■ **PROBLEM DESCRIPTION**
Pick out each line of the items below that contains the word "menu", and copy those lines unchanged.
════════════════
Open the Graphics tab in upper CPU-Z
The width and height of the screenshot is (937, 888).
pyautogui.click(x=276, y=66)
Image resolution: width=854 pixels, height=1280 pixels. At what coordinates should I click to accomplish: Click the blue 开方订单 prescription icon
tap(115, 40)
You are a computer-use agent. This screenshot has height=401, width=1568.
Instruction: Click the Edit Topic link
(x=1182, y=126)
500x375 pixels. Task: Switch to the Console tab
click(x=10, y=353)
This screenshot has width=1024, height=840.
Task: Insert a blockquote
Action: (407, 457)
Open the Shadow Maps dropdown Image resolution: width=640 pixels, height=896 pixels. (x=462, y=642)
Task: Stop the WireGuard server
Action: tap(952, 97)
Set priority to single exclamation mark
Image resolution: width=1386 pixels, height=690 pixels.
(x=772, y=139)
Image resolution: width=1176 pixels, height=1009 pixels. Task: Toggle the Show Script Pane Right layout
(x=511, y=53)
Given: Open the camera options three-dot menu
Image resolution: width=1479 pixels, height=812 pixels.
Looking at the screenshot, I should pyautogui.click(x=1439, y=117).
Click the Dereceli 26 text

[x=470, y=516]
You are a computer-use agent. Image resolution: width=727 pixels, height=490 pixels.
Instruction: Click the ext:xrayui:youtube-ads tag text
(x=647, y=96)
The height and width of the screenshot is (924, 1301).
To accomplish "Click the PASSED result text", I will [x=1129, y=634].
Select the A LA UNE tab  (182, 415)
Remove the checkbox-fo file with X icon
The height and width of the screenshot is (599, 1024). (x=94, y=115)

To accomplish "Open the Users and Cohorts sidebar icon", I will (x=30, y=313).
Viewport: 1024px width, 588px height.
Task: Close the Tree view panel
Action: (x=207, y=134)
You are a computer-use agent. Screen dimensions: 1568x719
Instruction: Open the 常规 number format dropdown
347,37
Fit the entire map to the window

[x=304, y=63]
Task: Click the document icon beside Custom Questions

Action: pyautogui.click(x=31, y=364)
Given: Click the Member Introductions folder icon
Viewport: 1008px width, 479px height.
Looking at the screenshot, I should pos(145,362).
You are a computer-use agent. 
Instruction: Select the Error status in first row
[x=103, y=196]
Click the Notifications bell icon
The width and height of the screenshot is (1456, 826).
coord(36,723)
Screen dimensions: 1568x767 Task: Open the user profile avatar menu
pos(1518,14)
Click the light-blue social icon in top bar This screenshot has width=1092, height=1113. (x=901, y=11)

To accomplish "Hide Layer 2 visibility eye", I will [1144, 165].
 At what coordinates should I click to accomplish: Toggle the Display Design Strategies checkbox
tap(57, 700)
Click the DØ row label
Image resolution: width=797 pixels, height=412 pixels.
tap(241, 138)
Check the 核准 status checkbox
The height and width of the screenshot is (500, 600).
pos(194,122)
════════════════
■ **SOLUTION TO THE PROBLEM**
Given: Open the camera options three-dot menu
Screen dimensions: 1568x767 Task: Open the user profile avatar menu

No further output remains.